WORK TO BE COMPLETED -> Your task is to transcribe all the entries exactly, excluding pictures.

____ DATA EXTRACTS

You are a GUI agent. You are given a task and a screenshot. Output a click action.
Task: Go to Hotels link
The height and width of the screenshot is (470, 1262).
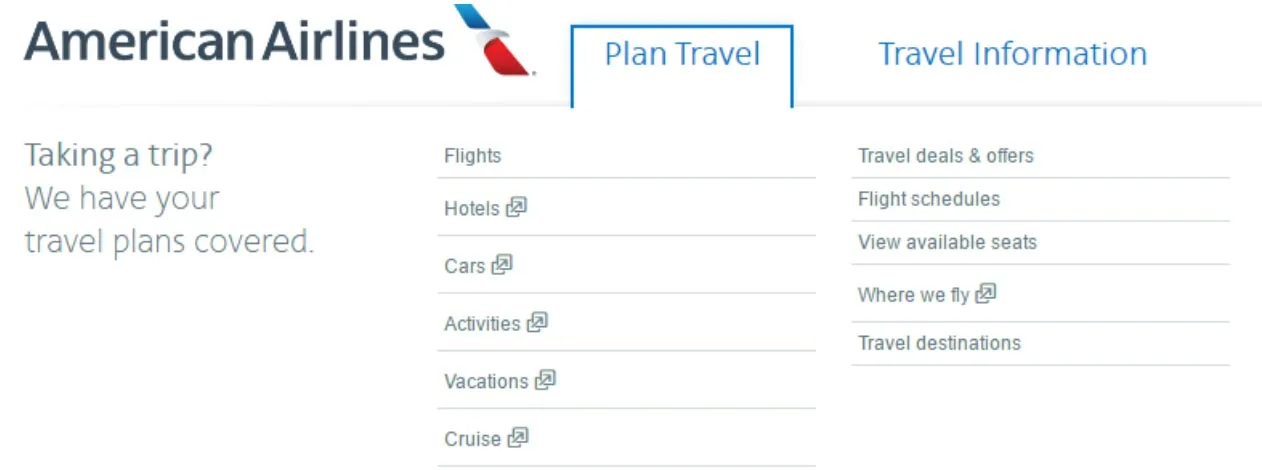pyautogui.click(x=472, y=209)
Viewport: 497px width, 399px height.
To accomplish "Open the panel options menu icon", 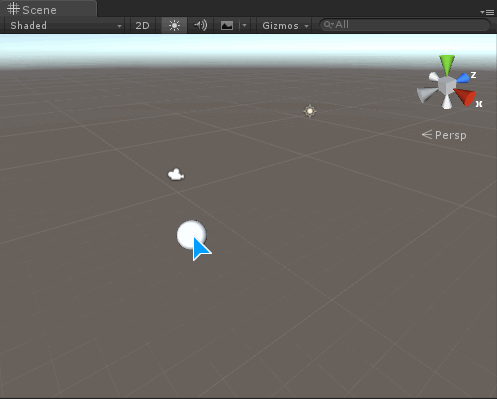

________

RESULT OF THIS EXERCISE ->
You are a GUI agent. You are given a task and a screenshot. Output a click action.
Task: Go to Hotels link
The height and width of the screenshot is (470, 1262).
pyautogui.click(x=472, y=209)
Viewport: 497px width, 399px height.
To accomplish "Open the panel options menu icon", 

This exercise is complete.